• EXTRACTED DATA
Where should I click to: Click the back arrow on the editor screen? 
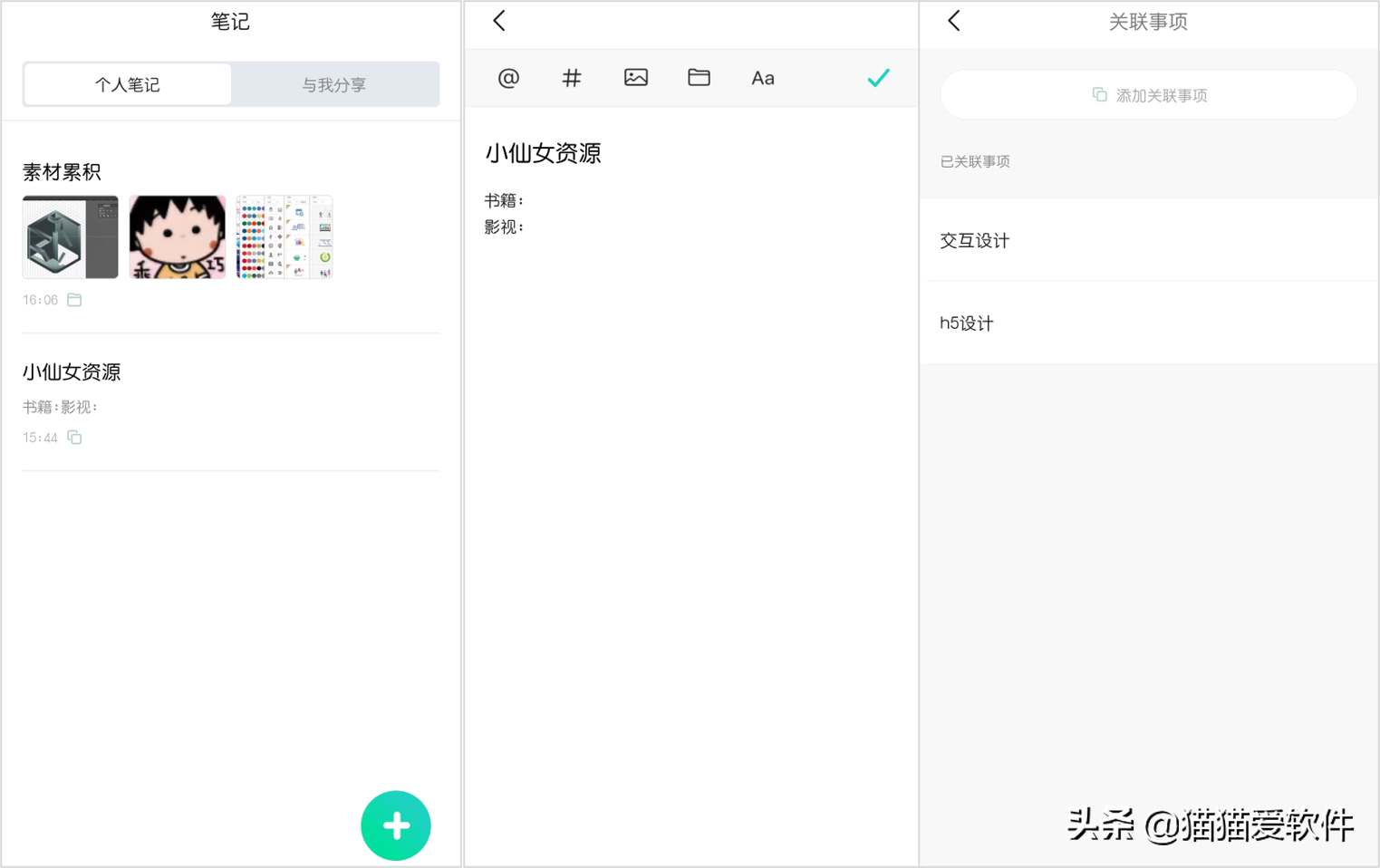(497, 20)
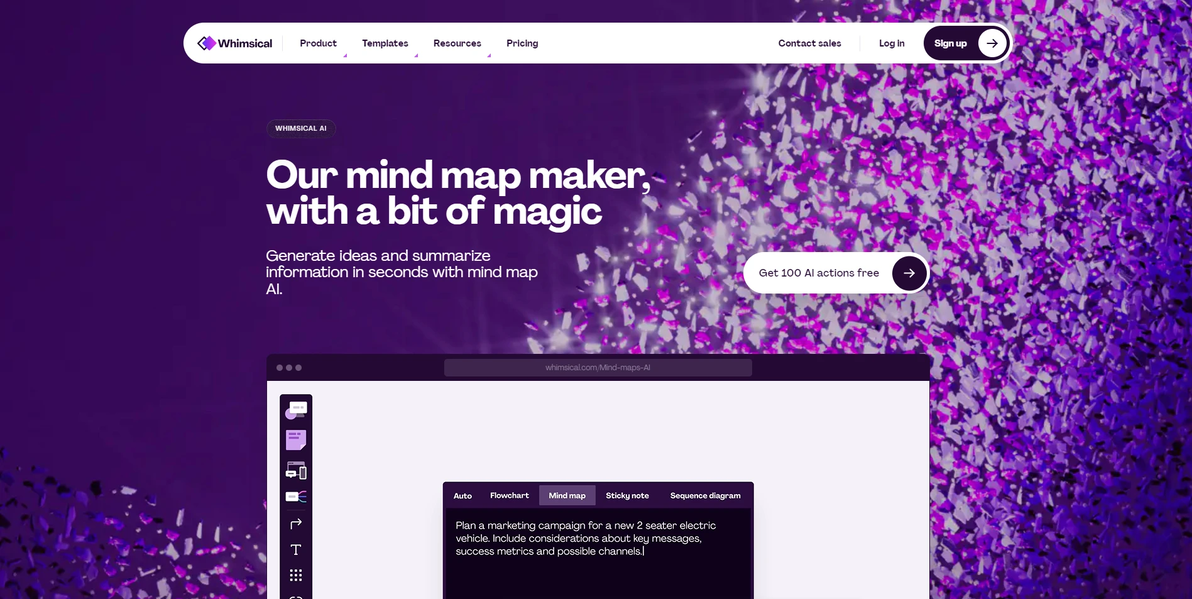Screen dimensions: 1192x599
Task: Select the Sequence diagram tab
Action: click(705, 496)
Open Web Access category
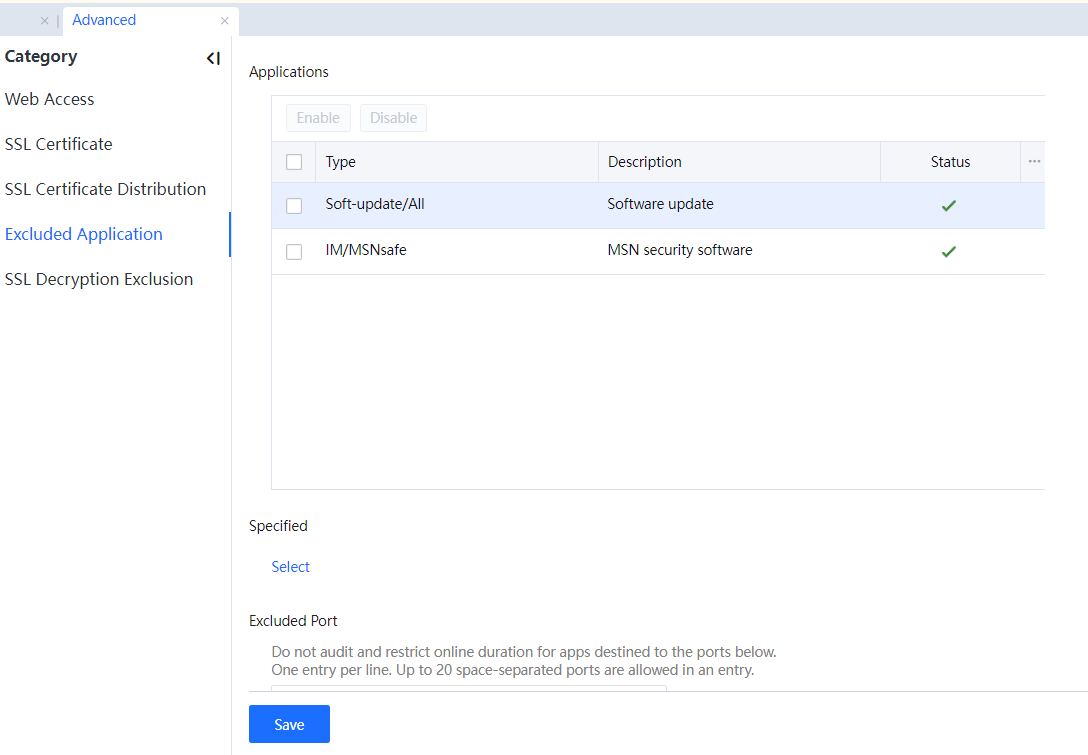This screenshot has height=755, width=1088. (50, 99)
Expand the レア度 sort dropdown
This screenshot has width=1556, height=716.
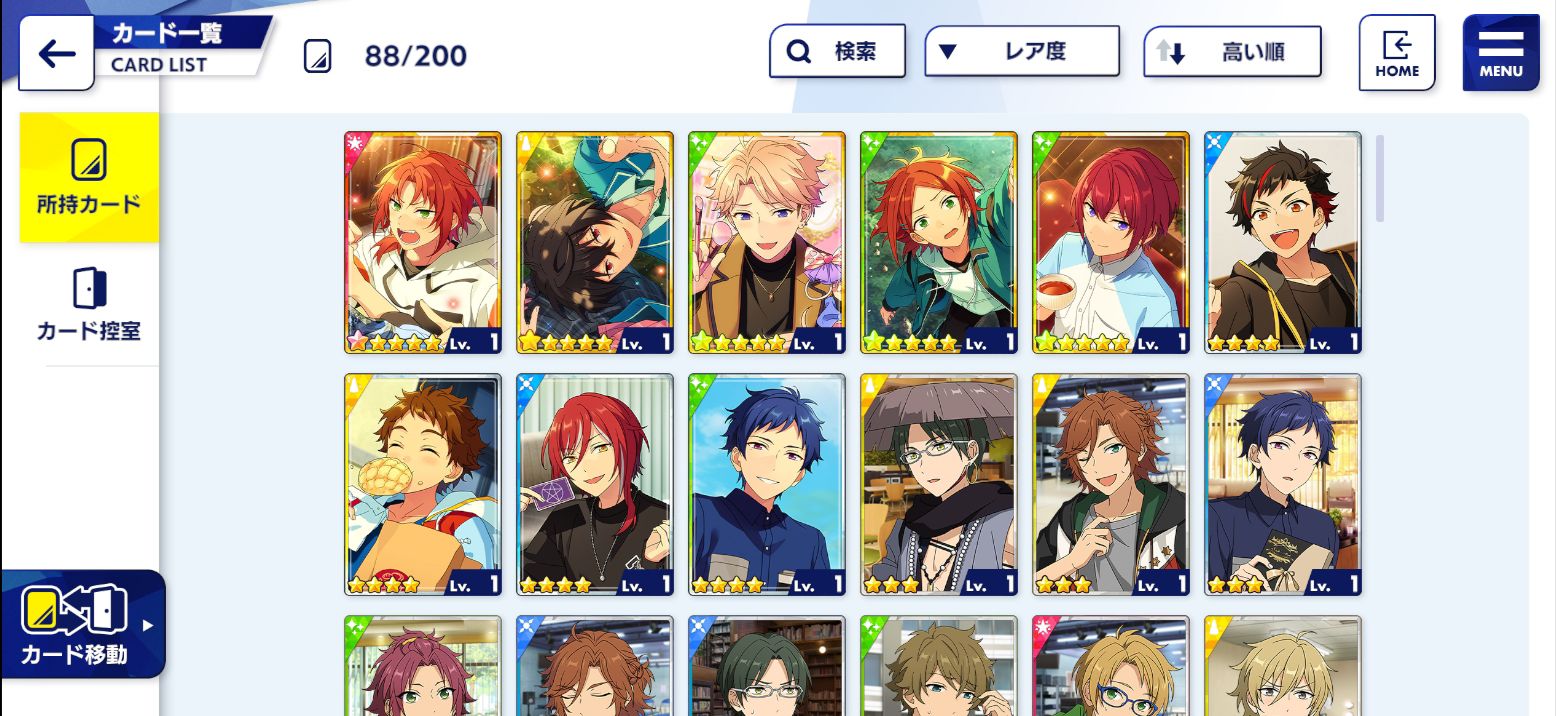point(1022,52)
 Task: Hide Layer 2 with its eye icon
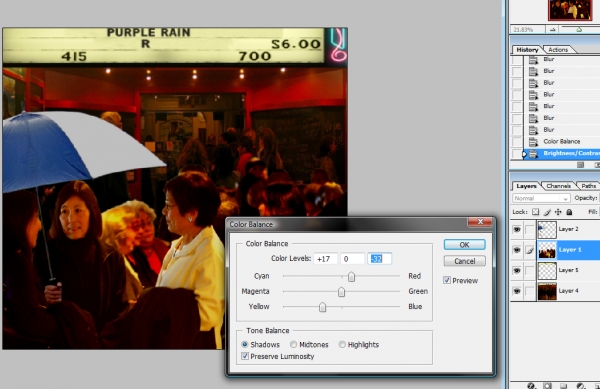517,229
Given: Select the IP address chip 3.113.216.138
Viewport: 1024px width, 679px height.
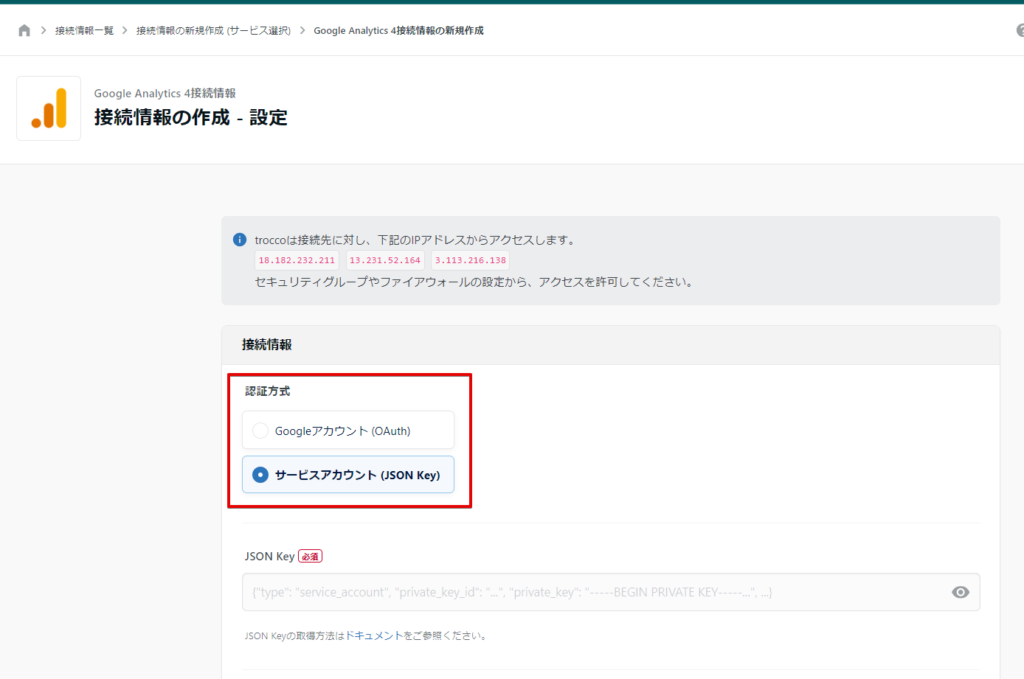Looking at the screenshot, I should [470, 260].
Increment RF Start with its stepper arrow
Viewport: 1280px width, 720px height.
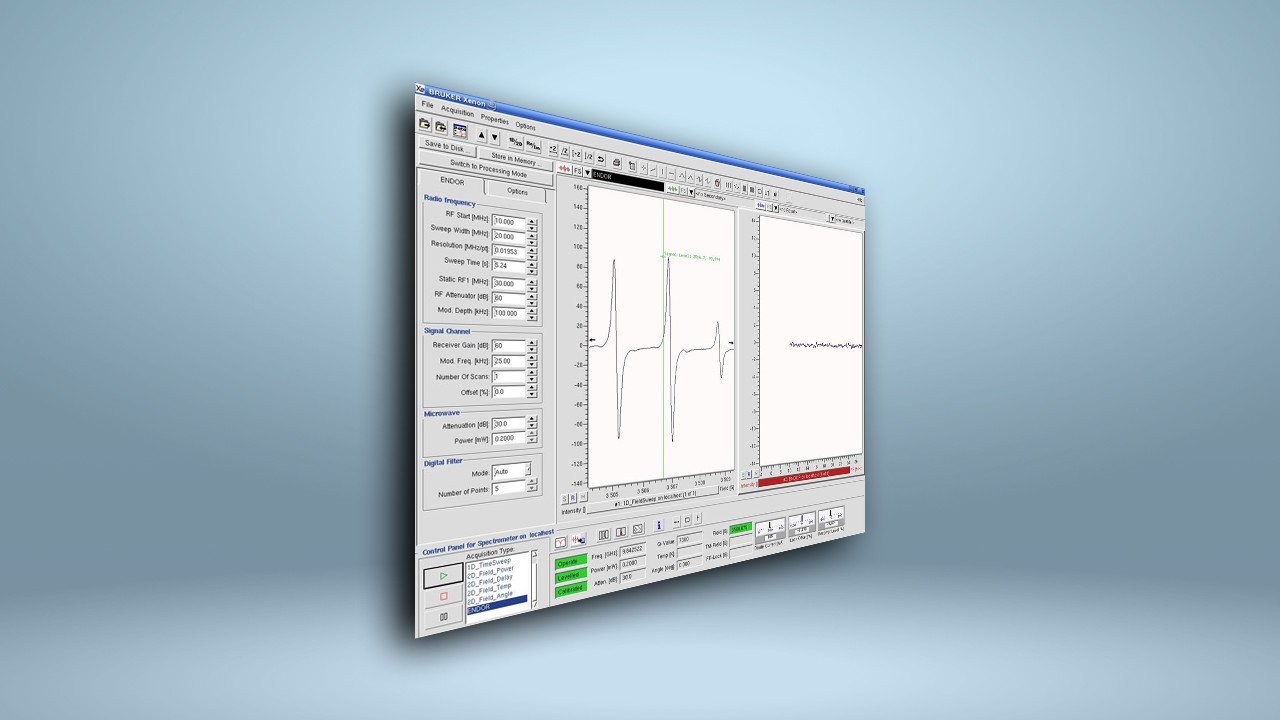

• WORK TO COMPLETE
Reproduce exactly the lines from the beginning of the material down to the line containing "Increment RF Start with its stepper arrow", both ends included, but not the pictures or anything after.

• RESULT
Where should I click to: Click the back arrow on the editor screen? 
(497, 20)
Screen dimensions: 1192x599
Task: Select the Sequence diagram tab
Action: click(705, 496)
Open Web Access category
This screenshot has height=755, width=1088. (50, 99)
Expand the レア度 sort dropdown
This screenshot has width=1556, height=716.
point(1022,52)
 Task: Hide Layer 2 with its eye icon
517,229
Given: Select the IP address chip 3.113.216.138
Viewport: 1024px width, 679px height.
Looking at the screenshot, I should [470, 260].
Increment RF Start with its stepper arrow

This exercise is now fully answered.